• TEXT SEGMENT
____

Changing your relationship with your body: Rose's story

Body image is something lots of people have grappled with at various points in the pandemic, when lockdowns altered what many of us were eating and drinking, and the ways people were allowed to exercise kept changing too. On average, 40% of British people gained at least 3kg during the pandemic, while eating disorders also surged.

Writer Rose Stokes, 34, has been on a journey with how she’s been thinking and talking about her own body during the pandemic. In the last two years, more of her writing has focussed on body image. “I realised that, for some reason, I don't seem to find it hard to talk about these things, and I know that a lot of other people do,” she says. “I do think there's a real lack of nuance in the way we talk about people's bodies, women's bodies in particular. There's a binary of looking at ‘good’ ways to lose weight and put it back on, rather than talking about how we feel about ourselves.”

Rose began thinking about her body differently after losing a considerable amount of weight in 2016, then gaining most of it back in the following years. “When I was at my thinnest, I was desperately miserable, but everyone was really happy for me and it was the most praise I've ever had in my life for one singular achievement,” she says. “ I found the reverse journey of gaining weight but getting happier, really difficult in some ways, because I felt like a happier person.”

____

• SOURCE DATA
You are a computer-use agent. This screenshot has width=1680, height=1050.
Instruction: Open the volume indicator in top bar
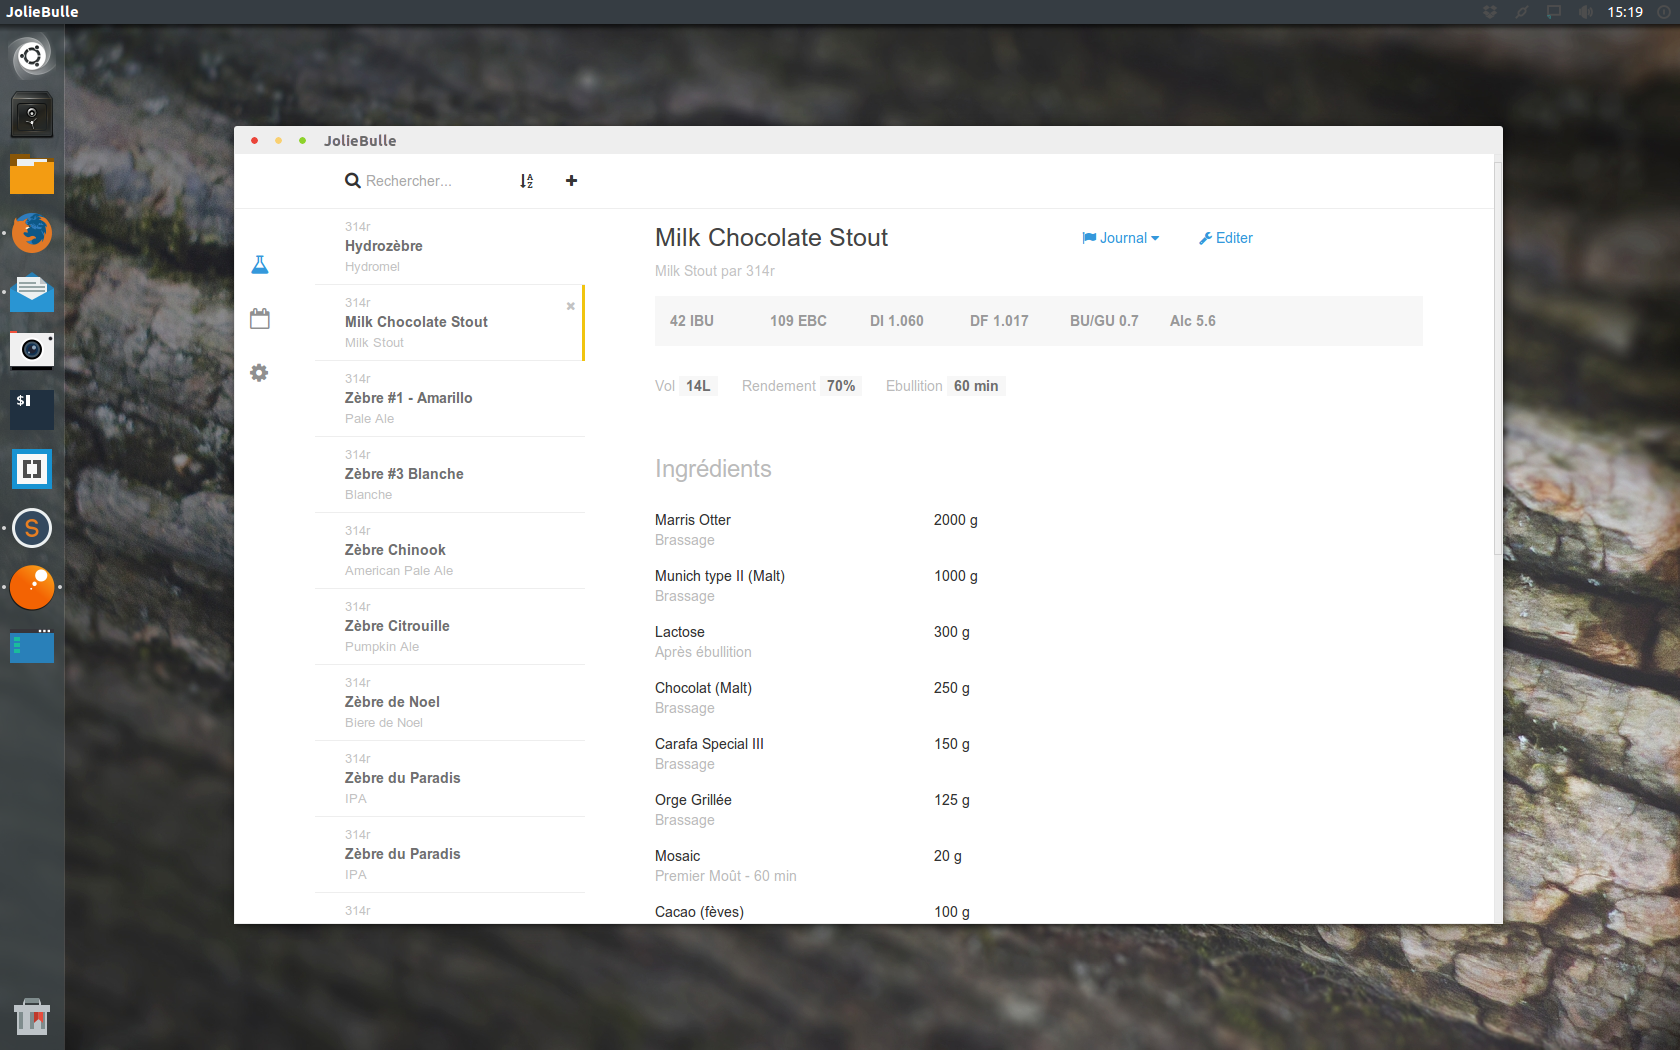(1586, 12)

____

• TASK SET
A) Answer these from the body image piece:
(i) What share of British people gained at least 3kg during the pandemic, on average?
(ii) How old is Rose Stokes?
(iii) In what year did she lose a considerable amount of weight?
B) Render this sentence from the body image piece in Spanish: "Rose began thinking about her body differently after losing a considerable amount of weight in 2016, then gaining most of it back in the following years."
C) Carry on the body image piece past its last sentence.
None of the lines are needed for this work.

• ANSWERS TO THE TASKS
A)
(i) 40%
(ii) 34
(iii) 2016

B) Rose empezó a pensar en su cuerpo de otra manera después de perder una cantidad considerable de peso en 2016 y luego recuperar la mayor parte en los años siguientes.

C)
The pandemic presented challenges for Rose, who had found a happy medium of exercising regularly and not worrying too much about what she looked like by the time it hit. Suddenly, she felt like she was in survivor mode. “I lost a lot of my coping mechanisms and ended up comfort eating, which I think a lot of people did,” she says. “I decided that, if I gained a bit of weight, then that would have to be OK because it’s easier to cope with than being in a mental health spiral.”

Rose began exploring these issues more deeply in her work and on social media. In April 2020, when the world was locked down and gyms were closed, a story she wrote for Women’s Health, with an accompanying photoshoot, was published. On social media, she was overwhelmed with the response: “Given the loneliness of the pandemic, when we were so aware of our own bodies and insecurities, having so many people reach out to me really did help me,” she says.


Life without validation

As time went on, though, Rose learned that validation from others was not enough to shift her attitude towards herself long-term. Just like many people who’ve struggled to like their own bodies over the years, she missed the feeling of being visually perceived, or even complimented, while working in an office or meeting friends. “The problem with relying on validation is that it's really inconsistent and unpredictable and is often really about the person that's complimenting you. I think people often compliment people about things that they feel insecure about,” she says.

The absence of external validation taught her that she needs to be her own advocate. “It was actually quite a learning curve, in the sense that it made me realise that I should have more appreciation for the fact that my body was healthy enough to get me through the pandemic,” she says. “That has helped become a lot more forgiving of myself and kinder to my body.”

Have we changed forever?

The upheaval of the last two years has motivated so many people to try approaching life differently. But looking to the future, will these changes be lasting? While everyone is different, MacRae says that altering our behaviour – whether it’s exercising, starting a new passion or actively trying to think about things differently – can actually change our brains longer-term.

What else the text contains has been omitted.